Hacen un llamado a fomentar espacios universitarios libres de violencia e impunidad

Foto: captura de pantalla

 

Con un llamado a la creación de espacios universitarios más justos, empáticos y, en una palabra: libres, concluyó la XIX Semana de la Diversidad Sexual, organizada por el Instituto Nacional de Antropología e Historia (INAH) y la Universidad Autónoma de Nuevo León (UANL), en el marco de la campaña “Contigo en la Distancia”, de la Secretaría de Cultura.

“La Semana Cultural de la Diversidad Sexual es un espacio consolidado, acorde con principios humanísticos de respeto a la dignidad de las personas, la escucha de voces denunciantes y la difusión de saberes” que, en esta edición, “abordó cómo los centros universitarios deben repensar sus relaciones de convivencia para volverse sitios en donde predomine una cultura de paz, libre de violencia de género y homo, bis, les y transfobia”, declaró Yesenia Peña Sánchez, coordinadora del encuentro, agradeció al director general del INAH, Diego Prieto Hernández, así como a las autoridades de la Coordinación Nacional de Antropología (CNAN) del Instituto, y de la Facultad de Filosofía y Letras (FFyL) de la UANL que confluyeron en la organización y el desarrollo del evento en el panel de clausura de la actividad académica que se efectúo esta semana de modo virtual,

En coincidencia con esta idea, la doctora Ludivina Cantú, directora de la FFyL de la UANL, quien virtualmente también estuvo en la clausura junto a las investigadoras de la CNAN, Lilia Hernández y Mayra Flores, aseveró que un paso fundamental para lograr esos ambientes pacíficos, es la sensibilización de todos los actores que forman a la universidad: directivos, funcionarios, maestros, trabajadores y alumnos.

Este planeamiento fue también una de las principales conclusiones a la que llegó el conversatorio titulado “Empoderar en la cultura para la paz: propuestas para la reducción de todo tipo de violencias en los espacios universitarios”.

Dicho panel, desarrollado en antesala a la clausura del evento, hizo hincapié en que, si bien existen protocolos e instancias de actuación que atienden casos de violencia o discriminación en las universidades, el verdadero enfoque, más allá de atender los casos que ocurran, debe estar en la prevención de los mismos.

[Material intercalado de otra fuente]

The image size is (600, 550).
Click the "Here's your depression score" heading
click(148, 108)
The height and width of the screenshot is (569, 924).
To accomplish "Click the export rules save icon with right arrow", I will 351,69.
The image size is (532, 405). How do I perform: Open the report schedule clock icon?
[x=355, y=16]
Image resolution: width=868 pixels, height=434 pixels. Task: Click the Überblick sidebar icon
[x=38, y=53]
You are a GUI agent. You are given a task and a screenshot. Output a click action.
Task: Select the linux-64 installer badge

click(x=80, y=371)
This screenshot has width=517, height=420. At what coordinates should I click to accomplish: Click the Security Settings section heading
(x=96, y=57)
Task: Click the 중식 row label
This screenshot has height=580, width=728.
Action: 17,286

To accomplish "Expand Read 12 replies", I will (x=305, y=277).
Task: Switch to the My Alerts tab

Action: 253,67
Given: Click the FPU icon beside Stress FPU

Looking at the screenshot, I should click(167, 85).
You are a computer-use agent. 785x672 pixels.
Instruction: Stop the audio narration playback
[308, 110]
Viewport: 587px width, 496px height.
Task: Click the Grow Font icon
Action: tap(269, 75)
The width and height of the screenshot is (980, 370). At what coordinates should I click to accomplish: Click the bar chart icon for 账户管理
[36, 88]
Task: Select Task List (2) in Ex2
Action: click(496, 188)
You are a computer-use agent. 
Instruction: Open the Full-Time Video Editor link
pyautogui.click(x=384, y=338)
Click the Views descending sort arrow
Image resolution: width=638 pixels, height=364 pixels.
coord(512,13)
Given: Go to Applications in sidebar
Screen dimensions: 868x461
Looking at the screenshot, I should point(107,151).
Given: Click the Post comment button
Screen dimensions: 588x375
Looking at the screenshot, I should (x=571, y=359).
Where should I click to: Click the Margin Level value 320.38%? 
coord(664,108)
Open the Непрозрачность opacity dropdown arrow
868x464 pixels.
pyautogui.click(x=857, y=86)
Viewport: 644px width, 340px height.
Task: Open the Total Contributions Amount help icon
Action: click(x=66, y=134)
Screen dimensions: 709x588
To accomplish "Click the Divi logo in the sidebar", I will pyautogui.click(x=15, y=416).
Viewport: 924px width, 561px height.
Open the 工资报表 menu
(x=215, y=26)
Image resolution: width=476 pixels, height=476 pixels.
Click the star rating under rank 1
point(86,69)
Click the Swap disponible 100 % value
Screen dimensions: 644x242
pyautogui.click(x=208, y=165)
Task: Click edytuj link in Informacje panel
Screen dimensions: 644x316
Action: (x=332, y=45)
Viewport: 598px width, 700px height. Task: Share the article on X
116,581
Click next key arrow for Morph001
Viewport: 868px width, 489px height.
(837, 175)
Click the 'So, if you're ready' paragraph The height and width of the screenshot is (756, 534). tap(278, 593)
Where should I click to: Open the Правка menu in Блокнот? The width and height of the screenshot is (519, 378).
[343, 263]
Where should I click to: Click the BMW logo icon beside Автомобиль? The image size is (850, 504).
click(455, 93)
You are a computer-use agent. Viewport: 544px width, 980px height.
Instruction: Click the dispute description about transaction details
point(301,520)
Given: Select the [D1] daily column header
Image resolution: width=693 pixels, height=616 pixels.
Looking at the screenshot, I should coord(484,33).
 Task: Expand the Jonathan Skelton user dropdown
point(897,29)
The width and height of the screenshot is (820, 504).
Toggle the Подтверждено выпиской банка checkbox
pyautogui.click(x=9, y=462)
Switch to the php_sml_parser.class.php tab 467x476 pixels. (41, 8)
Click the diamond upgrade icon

Los académicos Rosalía Carrillo, directora de la Compañía de Teatro-Intervención del Observatorio Nacional sobre Violencia entre Hombres y Mujeres (ONAVIHOMU); Manuel Muñiz, de la Facultad de Psicología de la UANL; Yahaira Padilla, de la Universidad Autónoma de Guadalajara; y Felipe Abundis, de la FFyL de la UANL, coincidieron con este enfoque preventivo.

Para logarlo comentaron se debe sensibilizar a todos los actores, principalmente a los propios alumnos, para  que conozcan y reconozcan los distintos tipos de violencia que pueden suscitarse en los espacios de estudio.

Señalaron que debe promoverse la empatía para con las víctimas de un eventual acto de violencia y asimismo estas últimas deben también tener claro a qué instancias acudir en el caso de una violación a sus derechos.

“Si una estudiante es violada dentro de un espacio universitario, necesita llevar su denuncia ante el Ministerio Público, ya no ante el órgano interno de control de su escuela, pues ha sido víctima de un delito”, anotó Rosalía Carrillo.

Finalmente, los panelistas también reconocieron que, además de la prevención, otro eslabón que debe ser vital para construir universidades libres y pacíficas, es el fin de la impunidad, toda vez que muchas de las personas que son víctimas de actos de odio, acoso sexual o discriminación por sus preferencias sexuales, a menudo no denuncian por el temor a represalias, señalamientos, o previendo que su voz no será escuchada y su agresor quedará sistémicamente impune.